§ **Data supplied**:
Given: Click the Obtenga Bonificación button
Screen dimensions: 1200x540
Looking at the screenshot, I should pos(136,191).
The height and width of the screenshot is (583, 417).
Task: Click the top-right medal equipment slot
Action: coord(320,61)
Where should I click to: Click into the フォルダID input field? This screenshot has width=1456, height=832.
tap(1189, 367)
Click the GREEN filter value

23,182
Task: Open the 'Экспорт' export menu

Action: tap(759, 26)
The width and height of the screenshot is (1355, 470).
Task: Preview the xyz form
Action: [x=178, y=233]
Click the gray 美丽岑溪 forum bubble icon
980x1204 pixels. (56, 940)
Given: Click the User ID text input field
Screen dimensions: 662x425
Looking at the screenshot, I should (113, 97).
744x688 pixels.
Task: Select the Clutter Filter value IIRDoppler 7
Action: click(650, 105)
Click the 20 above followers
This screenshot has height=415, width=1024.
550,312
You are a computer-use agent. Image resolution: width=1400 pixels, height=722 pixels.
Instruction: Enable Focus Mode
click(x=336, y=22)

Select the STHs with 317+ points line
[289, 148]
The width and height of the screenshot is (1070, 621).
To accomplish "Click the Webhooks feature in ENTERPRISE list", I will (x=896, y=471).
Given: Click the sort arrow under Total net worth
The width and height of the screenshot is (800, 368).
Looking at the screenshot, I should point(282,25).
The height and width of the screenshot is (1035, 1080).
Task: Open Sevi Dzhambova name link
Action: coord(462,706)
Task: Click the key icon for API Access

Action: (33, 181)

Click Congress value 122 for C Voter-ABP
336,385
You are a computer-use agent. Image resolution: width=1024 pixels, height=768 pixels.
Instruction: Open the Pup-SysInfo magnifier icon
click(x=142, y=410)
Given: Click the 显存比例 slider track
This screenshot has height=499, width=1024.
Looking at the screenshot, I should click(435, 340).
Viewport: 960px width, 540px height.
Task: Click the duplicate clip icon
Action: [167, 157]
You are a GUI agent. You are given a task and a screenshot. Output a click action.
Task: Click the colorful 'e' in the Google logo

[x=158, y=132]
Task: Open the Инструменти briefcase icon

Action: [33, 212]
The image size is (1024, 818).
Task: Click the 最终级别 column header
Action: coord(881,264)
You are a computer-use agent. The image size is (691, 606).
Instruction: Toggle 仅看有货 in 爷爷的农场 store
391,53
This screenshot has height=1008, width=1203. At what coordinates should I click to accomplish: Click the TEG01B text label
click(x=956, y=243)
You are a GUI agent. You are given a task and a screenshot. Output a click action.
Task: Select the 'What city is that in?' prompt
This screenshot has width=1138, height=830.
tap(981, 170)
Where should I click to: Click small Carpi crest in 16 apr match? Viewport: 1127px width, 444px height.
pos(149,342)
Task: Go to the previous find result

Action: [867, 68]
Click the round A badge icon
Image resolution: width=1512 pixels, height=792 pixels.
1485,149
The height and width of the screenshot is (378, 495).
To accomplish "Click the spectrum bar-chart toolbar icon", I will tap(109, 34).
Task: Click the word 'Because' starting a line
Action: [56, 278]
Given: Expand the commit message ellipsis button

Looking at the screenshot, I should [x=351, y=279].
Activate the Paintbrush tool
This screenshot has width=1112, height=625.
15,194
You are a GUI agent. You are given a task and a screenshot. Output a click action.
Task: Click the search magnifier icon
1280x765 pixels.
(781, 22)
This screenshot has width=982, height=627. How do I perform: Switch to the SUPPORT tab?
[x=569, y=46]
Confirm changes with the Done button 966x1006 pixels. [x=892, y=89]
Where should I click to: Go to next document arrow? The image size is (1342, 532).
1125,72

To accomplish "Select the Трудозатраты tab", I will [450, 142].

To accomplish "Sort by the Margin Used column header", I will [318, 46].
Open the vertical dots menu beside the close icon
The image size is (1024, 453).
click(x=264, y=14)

§ **What you need to do**: Return, word for word, each line from the line that contains "This screenshot has width=982, height=627." to the end of the listing above; include both end lines and nothing else.

§ **Your solution**:
This screenshot has width=982, height=627. How do I perform: Switch to the SUPPORT tab?
[x=569, y=46]
Confirm changes with the Done button 966x1006 pixels. [x=892, y=89]
Where should I click to: Go to next document arrow? The image size is (1342, 532).
1125,72

To accomplish "Select the Трудозатраты tab", I will [450, 142].

To accomplish "Sort by the Margin Used column header", I will [318, 46].
Open the vertical dots menu beside the close icon
The image size is (1024, 453).
click(x=264, y=14)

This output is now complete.